Wednesday, 14 January 2009: 11:45 AM
Future Trend of Soil Organic Carbon over the U.S. Midwest Cropland
Room 127A (Phoenix Convention Center)
The land CO2 flux plays a key role in the global carbon cycle. The projected climate change is likely to alter CO2 flux at the surface by increasing both biomass productivity (photosynthesis) and soil respiration. The magnitude and sign of the net CO2 flux are reflected by changes in size of soil carbon pools. In this study, we use the DayCENT model, the CENTURY model with a daily time step, driven by past climate and IPCC AR4 scenario climates to project the trends of soil organic carbon (SOC) pools for the Midwest cropland under various management strategies. The B1, A1b, and A2 scenario climates from three GCMs representing respectively cold/wet, normal, and warm/dry models were selected for three time windows: 1961-2000, 2046-2065, and 2081-2100. Despite differences among the models, the three GCMs projected growing season (May-September) warming by 1.5-1.8oC around mid-21st century under the “greenest” B1 scenario. The regionally diverse A2 scenario produced an additional 1oC warming than the B1 scenario. The balanced A1b scenario predicted a climate that is about 0.2oC colder than the A2 scenario. Future precipitation amounts during the growing season increase by 10-30% depending on the model and scenario.
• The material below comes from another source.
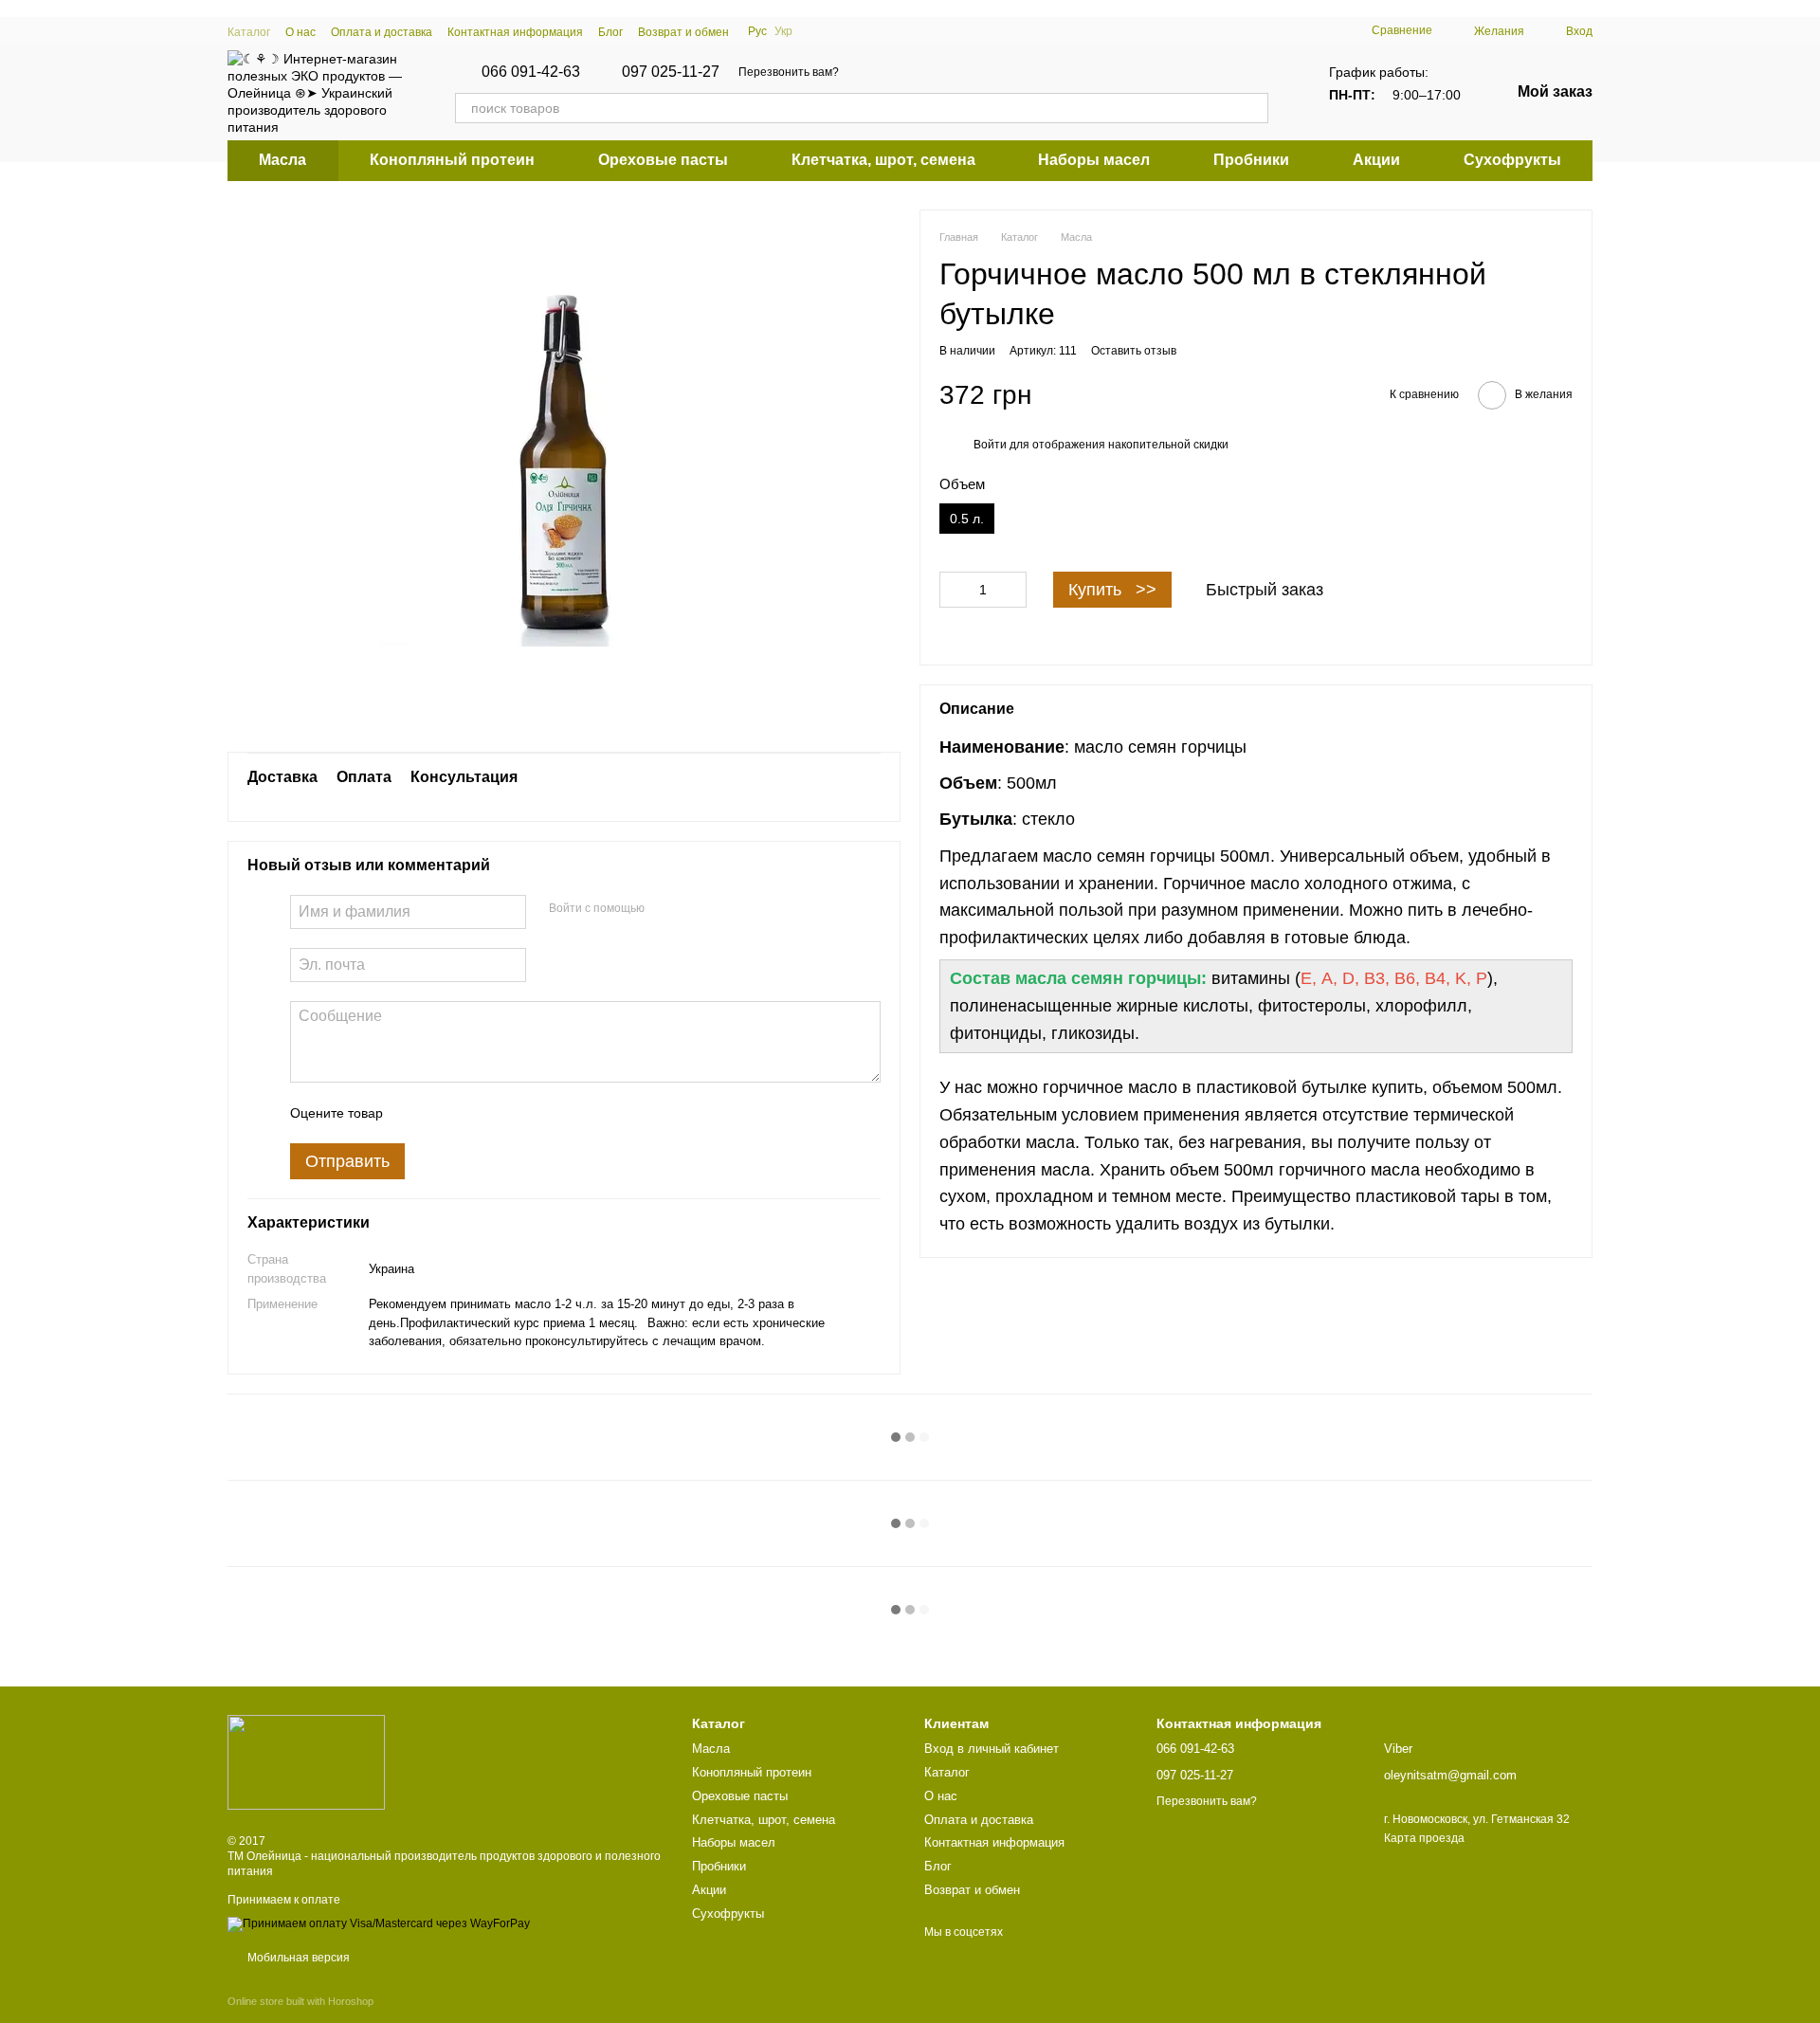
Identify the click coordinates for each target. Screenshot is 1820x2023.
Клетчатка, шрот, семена (883, 160)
Under all these scenario climates, DayCENT simulations indicate a 10-30% decline in SOC within the top 20 cm of soil profile by mid-century using current management options. The simulated SOC differences among the scenarios vary within 8% of each other, smaller than the inter-model range of 28%, underlining the uncertainty attributable to individual GCM models. Further diagnoses indicate that the SOC decline is more (less) due to heterotrophic soil respiration (NPP), suggesting the dominance of warming effects on soil microbial decomposition. No-till practice combined with appropriate crop rotations and harvest methods can increase SOC by up to 20%, thereby reversing its trend of decline.